When I first came to U of T, my grades, as predicted, dropped about 15 per cent from the mid-to-high 90s that I had consistently held in high school. I remember feeling as if my life had spun out of control, because suddenly, the one thing I knew how to do and do well — studying and getting good grades —had turned its back on me. Without the stellar grades that had often defined me as being “smart,” I felt that I had lost a big chunk of myself. My self-esteem plummeted, and I began to listen religiously to the voice telling me that grades do not define me as a person.
It didn’t make me feel any better. The reality was — and still is — that without a competitive GPA, you would have a hard time getting into any professional or graduate school after undergrad. Similarly, while companies generally care less about your GPA, it is nevertheless a weighty component of any job application, since in the absence of job experience, GPA becomes a strong indicator of your abilities.
With marks so heavily emphasized, it’s not surprising that students tend to “play it safe” by choosing easy courses that guarantee a high mark. Apparently, for the small price of boredom that accompanies these so-called “bird courses” that you probably don’t give a hoot about, your chances of obtaining a slightly more promising future than “secretary” are somehow significantly improved. I mean, let’s face it. It’s not like anybody came to U of T looking for a small, personable and cozy environment. With course averages that must be maintained annually through bell curves and the number of As given for an assignment typically fixed by a quota, being near the top academically becomes almost a matter of life and death. It’s not about choice, but about waking up to reality. As my friend often tries to remind me, “You can’t fight the system; you have to work it.”

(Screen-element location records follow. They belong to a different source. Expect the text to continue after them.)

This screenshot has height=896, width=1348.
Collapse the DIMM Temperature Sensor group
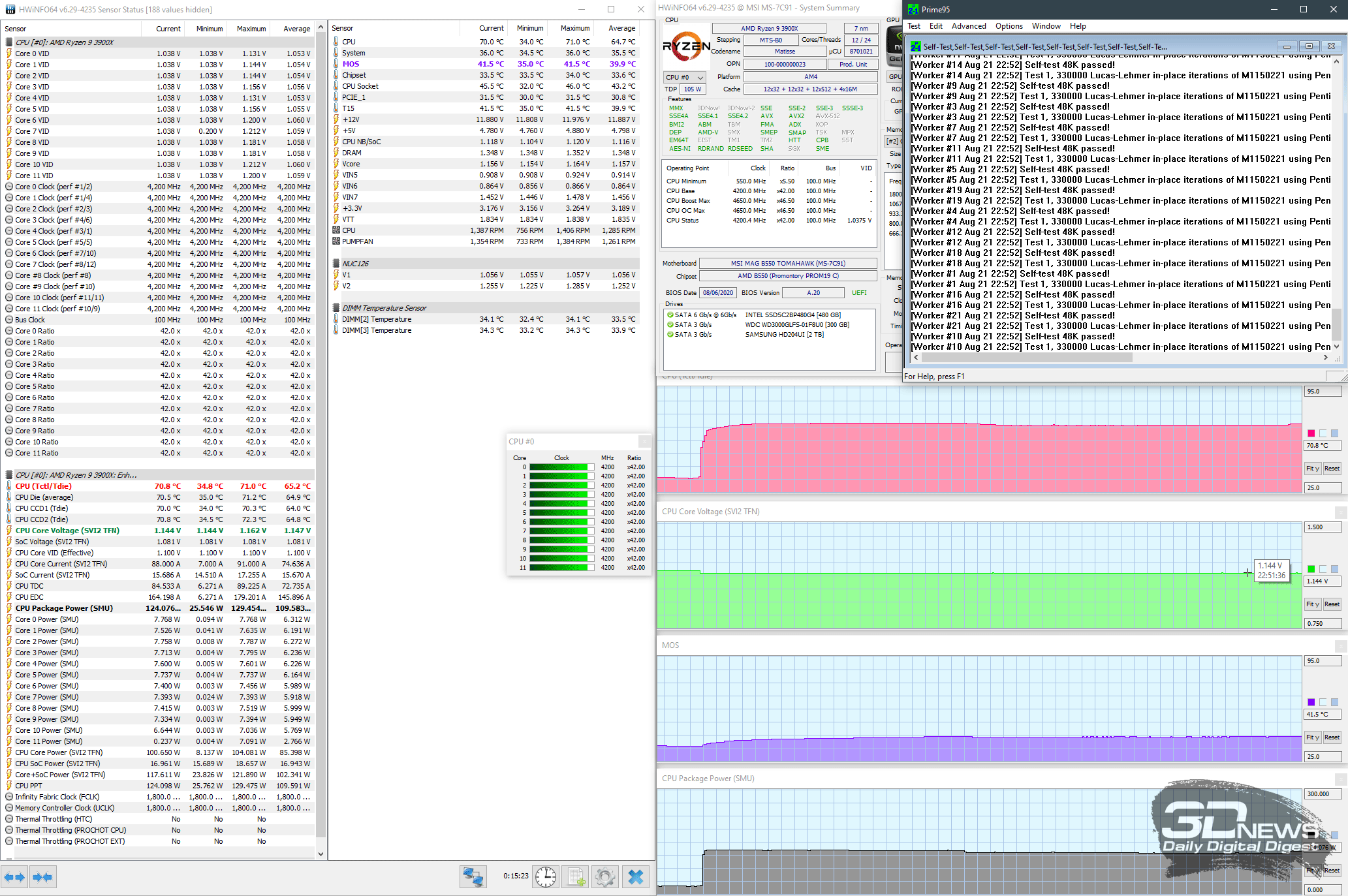[336, 308]
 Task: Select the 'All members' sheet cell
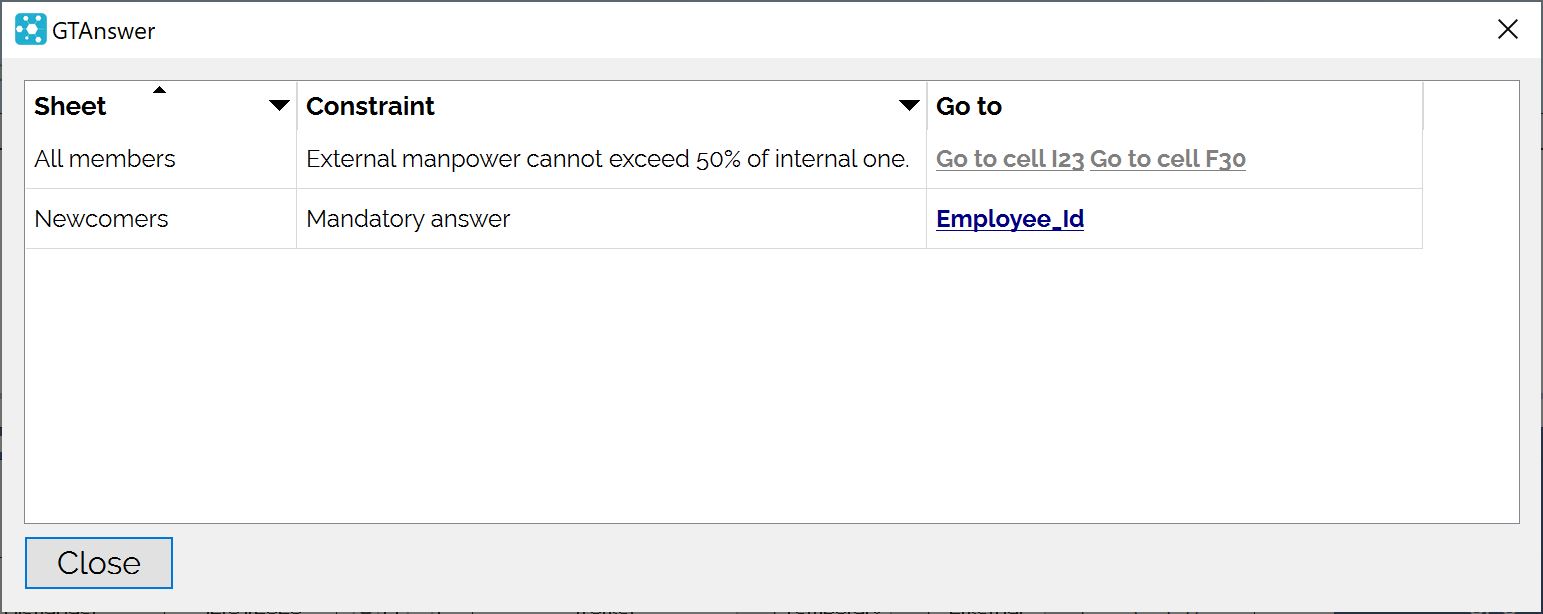[161, 159]
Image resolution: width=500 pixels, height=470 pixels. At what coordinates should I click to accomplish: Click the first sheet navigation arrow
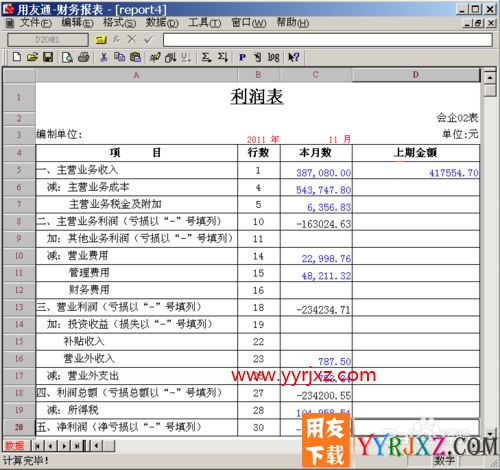(x=37, y=446)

But wait a minute — why does this sound so wrong? Aren’t we supposed to be benefiting in some way from investing so much in our education? Aren’t we here to learn what we are interested in, so that, equipped with the necessary knowledge, we can then be sent out into the world to make a difference? You know, be a global citizen, fight corruption and injustice, cure cancer … leave a legacy? While it’s sometimes difficult to maintain such optimism, I, for one, still stand firm for academic idealism: the idea that our course and program choices should not depend on the likelihood of getting a high GPA, that what matter most are curiosity, courage, perseverance, and how we foster our own personal and professional development.

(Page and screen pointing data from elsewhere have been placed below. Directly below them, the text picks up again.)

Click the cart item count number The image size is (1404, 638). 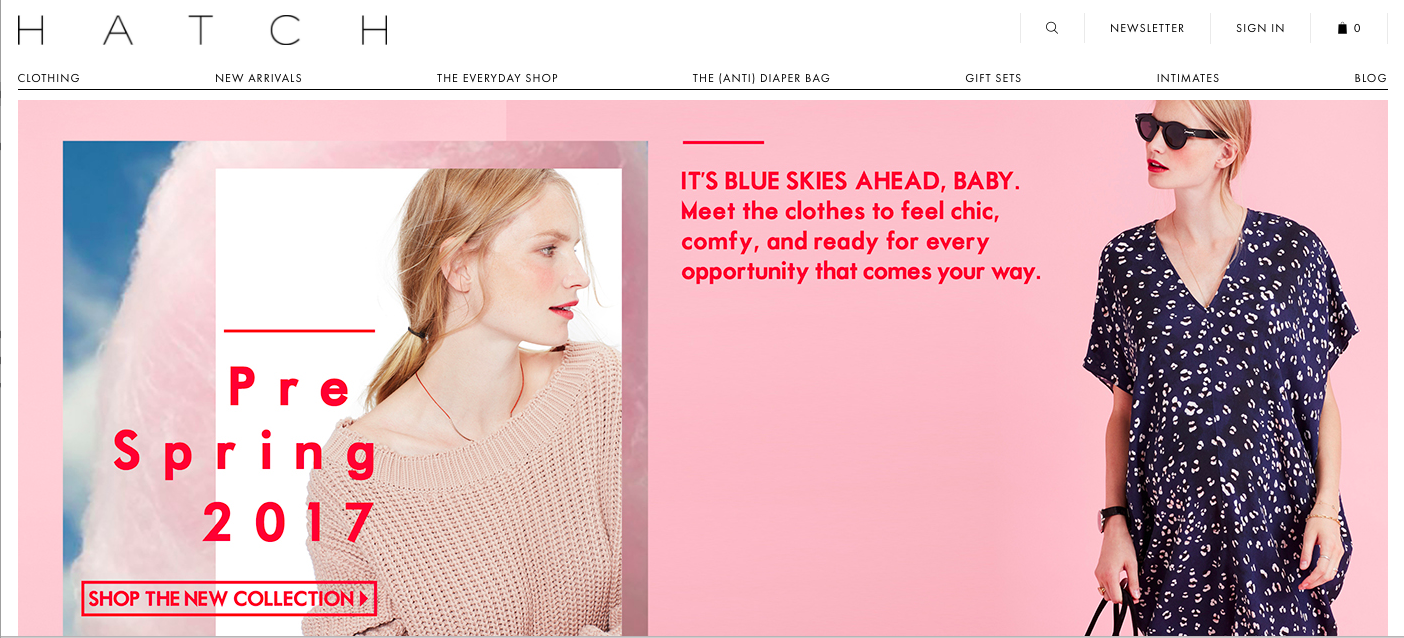coord(1357,28)
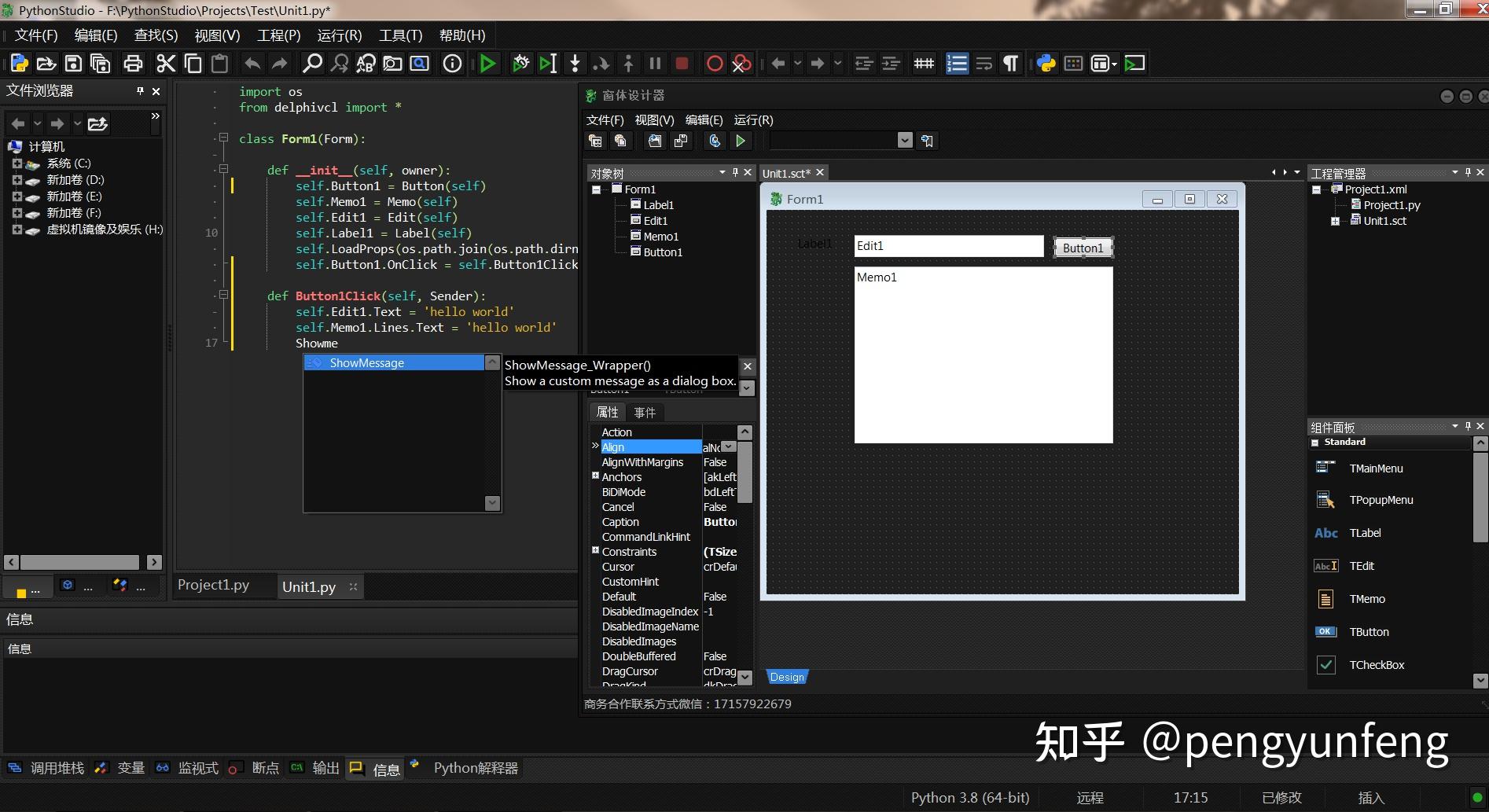Collapse the Form1 node in the object tree
The width and height of the screenshot is (1489, 812).
597,189
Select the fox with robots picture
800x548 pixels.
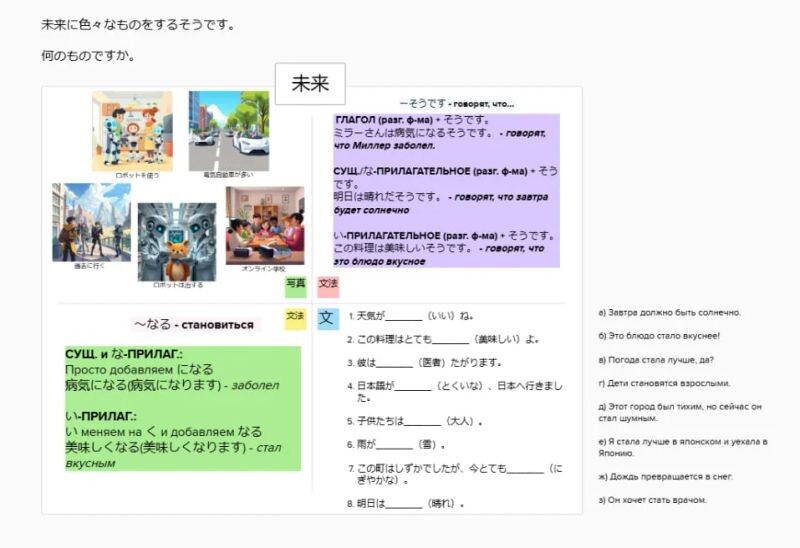[x=176, y=242]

In large institutions like U of T, it’s not easy to be recognized for your efforts, because if you look around — in libraries, in lectures, at office hours — everyone‘s putting in a lot of effort. What I had failed to realize initially was that rather than seeing this as competition (ways in which you are not “good enough”), it’s imperative to see it as high expectations. In that sense, it is your responsibility to raise the bar of your own achievements so that, subsequently, the demands and expectations of this particular academic environment will be met with glory.

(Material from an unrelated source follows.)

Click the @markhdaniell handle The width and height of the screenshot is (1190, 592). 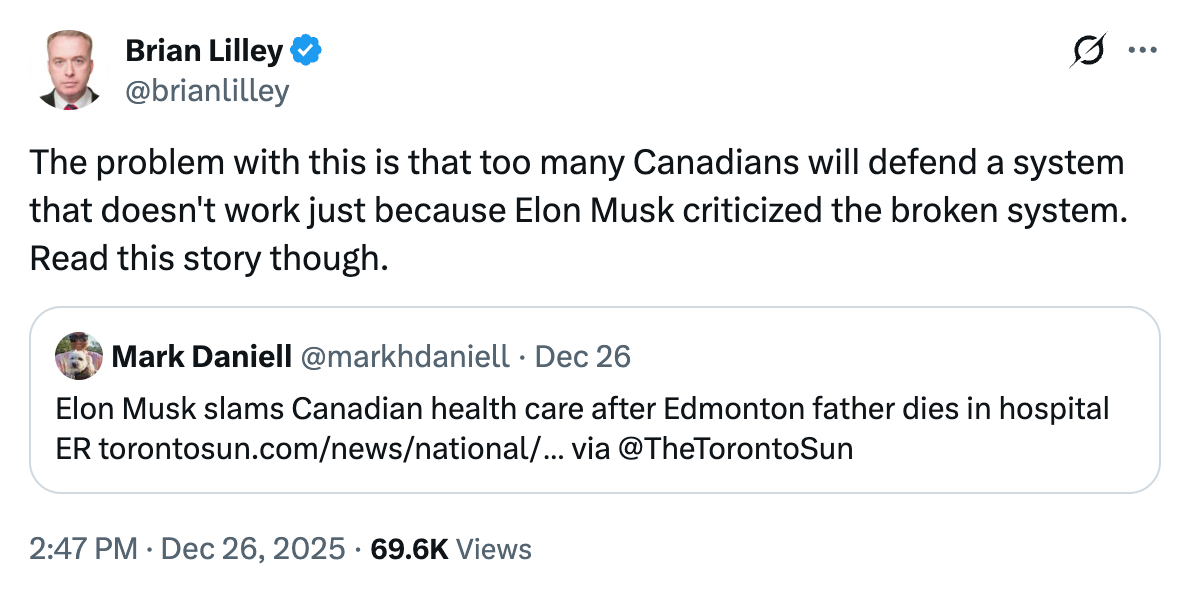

For this reason, I encourage you to take control of your education. I’m not feeding you the old cliché, “Take courses because you are interested in them.” Rather, I’m telling you to take courses because you are serious about learning the material, and because you are serious about doing well in them. Don’t make excuses or blame the school when you don’t do well: go to office hours, hunt down your profs no matter how elusive their presence might seem, and put your all into the course. Believe me, not too long ago, I used to be one of those students who did nothing but complain whenever I got a bad mark. The lowest point of my academic career came recently, when in two writing courses I’m currently taking, I was harshly criticized for my writing abilities (and unfortunately I have the marks to prove this). My writing skills, like my marks back in high school, had so far consistently defined me as a person. It was then I realized that what I was really lacking was humility. Unless you fully accept responsibility for how well you do in a course (which hardly ever happens if you consider it a “bird course”), you’ll never be serious enough to tackle every obstacle in your learning, and succeed.
I am still working hard in the two writing courses, and I’m proud to say that I’m glad I took them. All the useful knowledge and skills I’m gaining, I’ve decided, are worth the stress, the hard work, and the occasional harsh criticism. In that sense, I’ve realized that my grades really don’t represent who I am as an individual. GPA is just a number, but the personal challenges I will conquer will allow me to go further than where my GPA alone would ever take me.